START SUPPLIED MATERIAL

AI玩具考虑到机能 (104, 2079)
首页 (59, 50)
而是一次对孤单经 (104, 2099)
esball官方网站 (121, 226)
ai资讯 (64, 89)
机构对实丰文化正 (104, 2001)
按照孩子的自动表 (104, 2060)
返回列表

END SUPPLIED MATERIAL

* WHAT YOU SHOULD DO:
Write out the lines above from the one containing "而是一次对孤单经 (104, 2099)" through the last, exactly as they are.

* RESULT:
而是一次对孤单经 (104, 2099)
esball官方网站 (121, 226)
ai资讯 (64, 89)
机构对实丰文化正 (104, 2001)
按照孩子的自动表 (104, 2060)
返回列表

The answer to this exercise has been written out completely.